═══ TEXTO EXTRAÍDO

« (...) É verdade que por séculos Israel não teve um território, pois, após a destruição do templo de Jerusalém e a Diáspora, e até a fundação do moderno Estado de Israel em 1948, o único traço em comum entre os hebreodescendentes foi a religião judaica, o que explica em parte que eles tenham feito do judaísmo a sua pátria. (...)»
A onda migratória que tem invadido a Europa nos últimos anos, formada em dado momento sobretudo por refugiados sírios e africanos, nos faz lembrar que o Brasil sempre foi um país aberto à imigração. De fato, muito do nosso progresso devemos a povos que para cá vieram e com o seu trabalho ajudaram a construir esta nação, dentre os quais se destacam portugueses, espanhóis, italianos, alemães, suíços, poloneses, japoneses, árabes e judeus.

══════
═══ MATERIAL FORNECIDO

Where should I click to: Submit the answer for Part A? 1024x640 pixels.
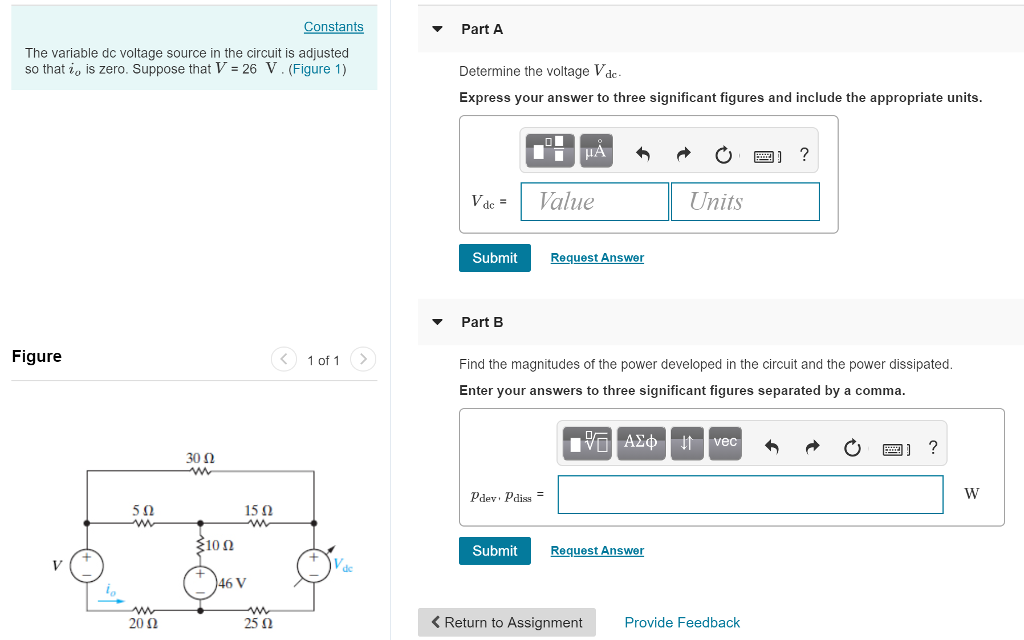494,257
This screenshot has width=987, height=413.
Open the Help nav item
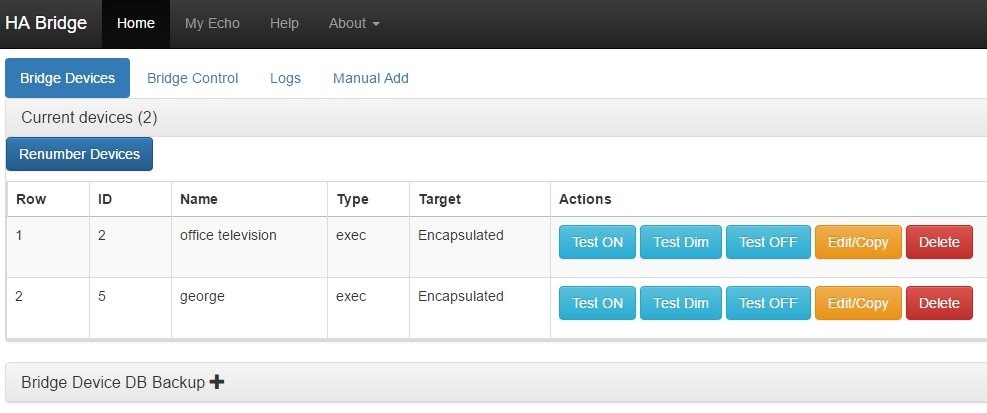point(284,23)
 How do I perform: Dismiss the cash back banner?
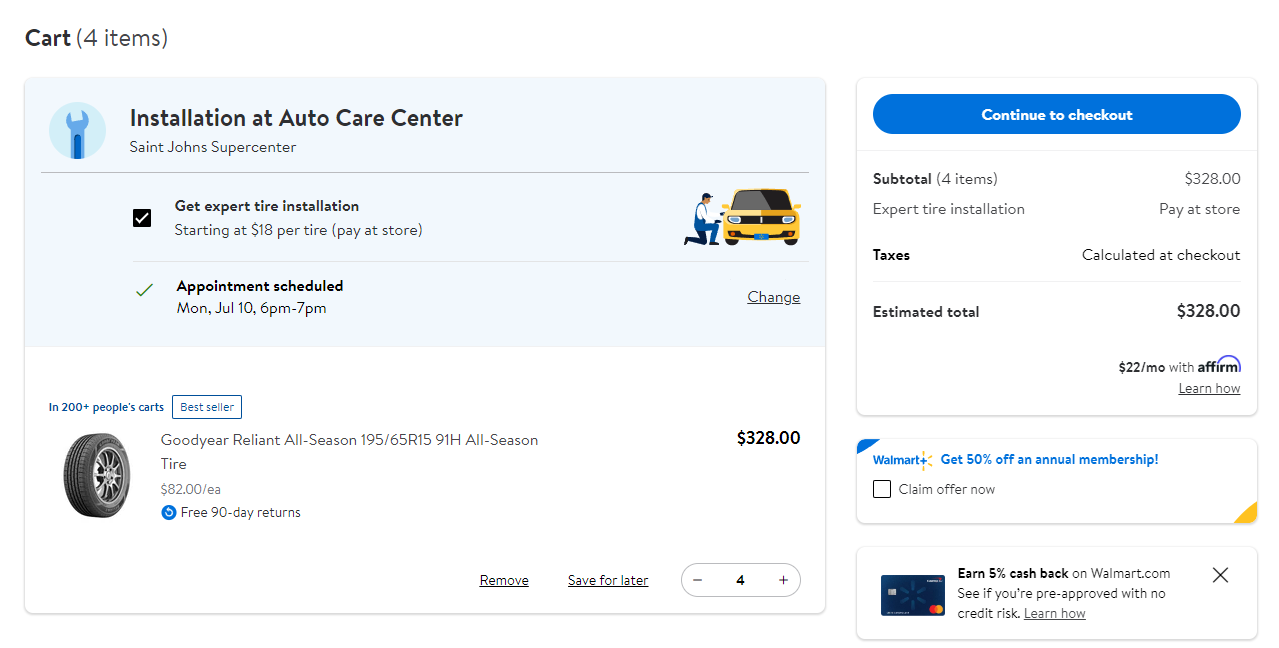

══════

[TAREFAS OBRIGATÓRIAS]
1. Você pode alterar o trecho do texto extraído que começa com as palavras "A onda migratória" e termina com "árabes e judeus.", trocando "Europa" por "Ásia"?
2. Você pode dar continuidade ao texto extraído, a partir do ponto em que ele para?

[RESPOSTAS EM ORDEM]
1.
A onda migratória que tem invadido a Ásia nos últimos anos, formada em dado momento sobretudo por refugiados sírios e africanos, nos faz lembrar que o Brasil sempre foi um país aberto à imigração. De fato, muito do nosso progresso devemos a povos que para cá vieram e com o seu trabalho ajudaram a construir esta nação, dentre os quais se destacam portugueses, espanhóis, italianos, alemães, suíços, poloneses, japoneses, árabes e judeus.

2.
Estes dois últimos povos não constituem propriamente nacionalidades e sim etnias, pois ninguém tem nacionalidade árabe (quem nasce na Arábia Saudita é de nacionalidade saudita e não árabe), mas o que chamamos de árabes eram, na verdade, imigrantes na sua maioria sírios ou libaneses, cuja língua nativa é o árabe. Portanto, árabes são todos os povos cujo idioma pátrio é o árabe. Árabe é, pois, um termo étnico e linguístico.
Bem mais difícil é definir o que seja judeu. Para complicar, muitos usam as palavras judeu, hebreu, israelita e mesmo israelense como sinônimos, o que dá margem a uma grande confusão — e a muitos preconceitos também, diga-se de passagem.
Comecemos então por definir o mais simples: israelense é o termo jurídico que define o cidadão nascido no Estado de Israel ou que possua a cidadania desse Estado, qualquer que seja a sua etnia ou religião. Tanto que há árabes muçulmanos nascidos em Israel e, portanto, detentores da cidadania israelense, o que lhes dá direito a utilizar os serviços públicos daquele Estado. Grande parte do conflito entre judeus e palestinos se dá exatamente por causa da disputa de ambos os povos pelo mesmo território.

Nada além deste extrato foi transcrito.